Женя подошла къ роялю и весело запѣла свои упражненiя.
* * *Въ четыре часа совсѣмъ неожиданно пришелъ Геннадiй Петровичъ. Женя встрѣтила его на стеклянномъ балконѣ.
— Господи!.. Какъ я счастливъ, Евгенiя Матвѣевна, что вы въ Гатчинѣ.
Странное волненiе охватило ихъ обоихъ. Въ этомъ волненiи какъ то само собою вышло, что Женя — она этого совсѣмъ не хотѣла, не думала объ этомъ — подняла руку и Геннадiй Петровичъ поцѣловалъ ее. Его губы показались горячими и мягкими усы. Женя вспыхнула и не знала, что сказать.
— Я такъ боялся, что вы въ Пулковѣ, - продолжалъ Геннадiй Петровичъ, — въ Пулково мнѣ уже никакъ было-бы не поспѣть. А мнѣ такъ многое надо вамъ сказать.
— Что случилось, Геннадiй Петровичъ?..
И вдругъ прежняя тревога и страхи вернулись къ Женѣ. Опять начались сомнѣнiя въ мирѣ, опять точно померкло небо. Едва владѣя собою и задерживая Геннадiя Петровича на балконѣ Женя сказала:-
— Почему вы такъ говорите? Почему вы не могли-бы поспѣть въ Пулково? Почему?..
У нея дрожали колѣни.
— Я уѣзжаю, Евгенiя Матвѣевна.
— Куда?.. Зачѣмъ?..
— Наша школа расформирована, и мы всѣ получили предписанiя немедленно вернуться къ своимъ частямъ.
«Немедленно» показалось Женѣ почему то страшнымъ и внушительнымъ словомъ. Она въ какомъ то печальномъ раздумьи повторила: -
— Немедленно…
— Я долженъ ѣхать въ Омскъ, въ распоряженiе войскового начальства.
— И вы ѣдете?.. Когда?..
— Черезъ часъ я ѣду въ Петербургь, чтобы завтра утромъ попасть на Сибирскiй экспрессъ.
— Вотъ какъ, — голосъ Жени звучалъ безнадежною грустью. — А Баянъ?..
— Баянъ уже поѣхалъ утромъ съ вѣстовымъ. Отправка его и помѣшала мнѣ поѣхать въ Пулково. Да, какъ видите, все къ лучшему.
— Все къ лучшему… Вы думаете…
— Я пришелъ проститься съ вами, съ вашей тетушкой и вашими кузинами… Поблагодарить ихъ за ихъ ласку… Богъ знаетъ, когда и какъ мы съ вами увидимся.
— Что-же это?.. Война?..
Геннадiй Петровичъ не успѣлъ отвѣтить — Марья Петровна и Шура вошли на балконъ и разговоръ сталъ общимъ.
Нѣтъ, войны еше не было, но она могла быть и офицеры должны быть при своихъ частяхъ.

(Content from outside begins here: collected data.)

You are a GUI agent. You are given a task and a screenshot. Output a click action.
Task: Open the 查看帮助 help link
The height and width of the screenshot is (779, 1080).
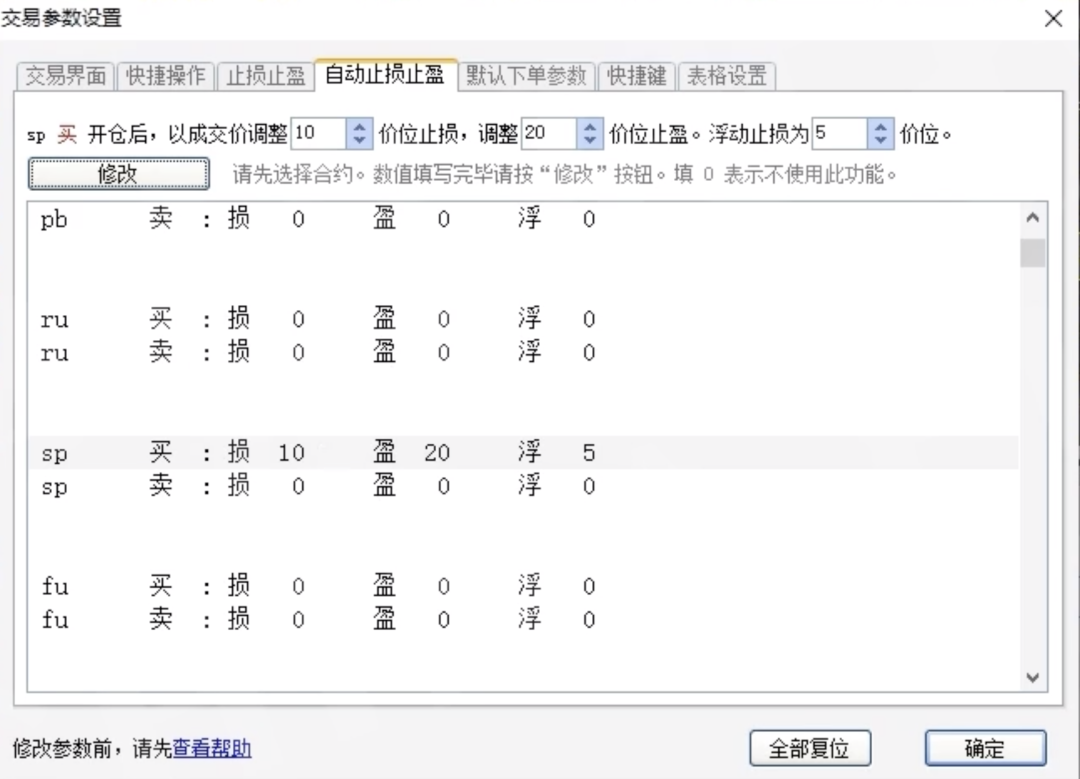pos(210,748)

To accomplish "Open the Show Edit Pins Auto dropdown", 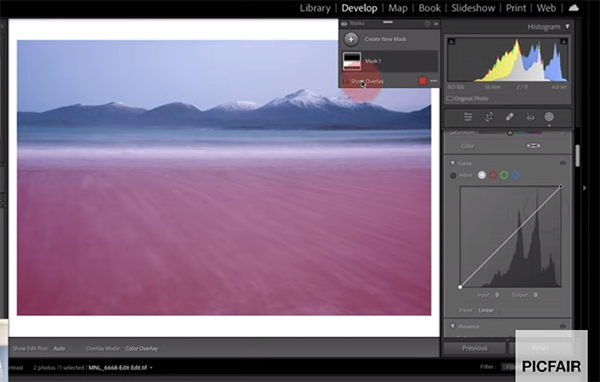I will [x=62, y=348].
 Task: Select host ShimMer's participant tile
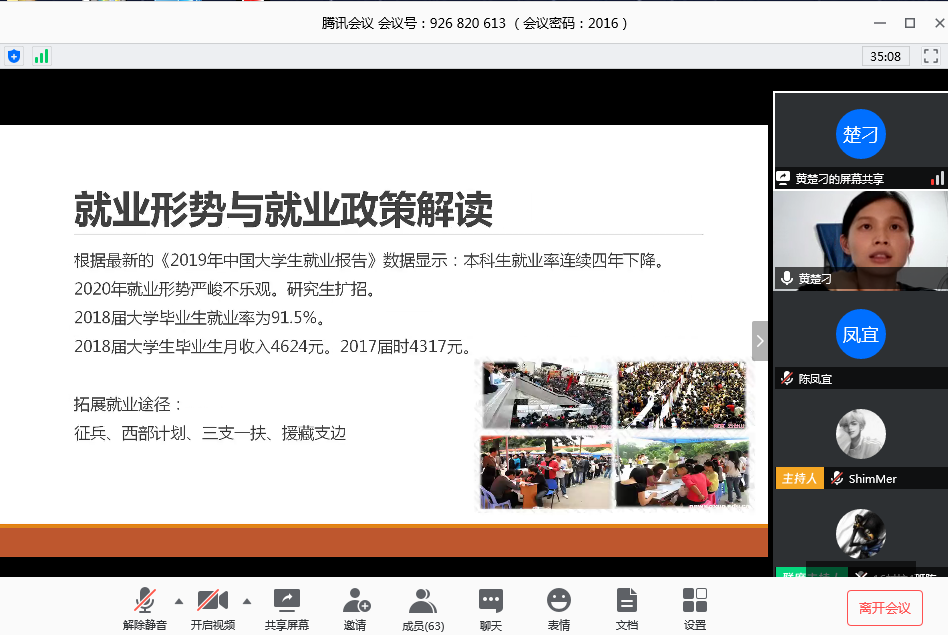860,440
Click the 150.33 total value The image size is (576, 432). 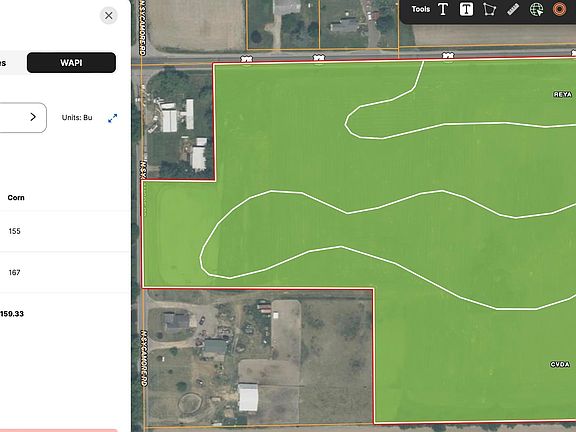tap(12, 314)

Задолго до отхода поѣзда Геннадiй Петровичъ поднялся уходить. Ему нельзя было сегодня опоздать. Шура и Женя пошли проводить его. Чуткая Шура — она казалось понимала все, что происходило въ душѣ Жени — сѣла на скамейкѣ у станцiи, Женя ходила по перрону съ Геннадiемъ Петровичемъ. На станцiи почти никого не было. Прошелъ офицеръ кирасиръ въ бѣлой фуражкѣ съ голубымъ околышемъ и дружелюбно обмѣнялся воинскимъ привѣтствiемъ съ Геннадiемъ Петровичемъ и это обычное привѣтствiе показалось, въ томъ состоянiи въ какомъ находилась Женя, чѣмъ то особеннымъ. Точно подчеркивали они свою общность, свою товарищескую спайку… для войны!..

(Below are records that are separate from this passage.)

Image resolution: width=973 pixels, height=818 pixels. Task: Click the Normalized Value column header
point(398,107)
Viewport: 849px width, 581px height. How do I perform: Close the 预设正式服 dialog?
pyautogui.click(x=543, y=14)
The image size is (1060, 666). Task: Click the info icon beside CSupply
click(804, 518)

Двѣ барышни дачницы въ мордовскихъ костюмахъ съ пестро расшитыми передниками гуляли съ длиннымъ гимназистомъ въ коломянковской блузѣ и сѣрыхъ штанахъ. Отъ нихъ пахло пудрой и духами.
По обѣимъ сторонамъ станцiи были лѣса. Прямо напротивъ, на слегка всхолмленномъ полѣ, на его дальнемъ концѣ, блестѣли крыши аэропланныхъ ангаровъ и подлѣ возились люди. Они казались маленькими букашками. Съ полустанка «Звѣринецъ» доносились паровозные свистки.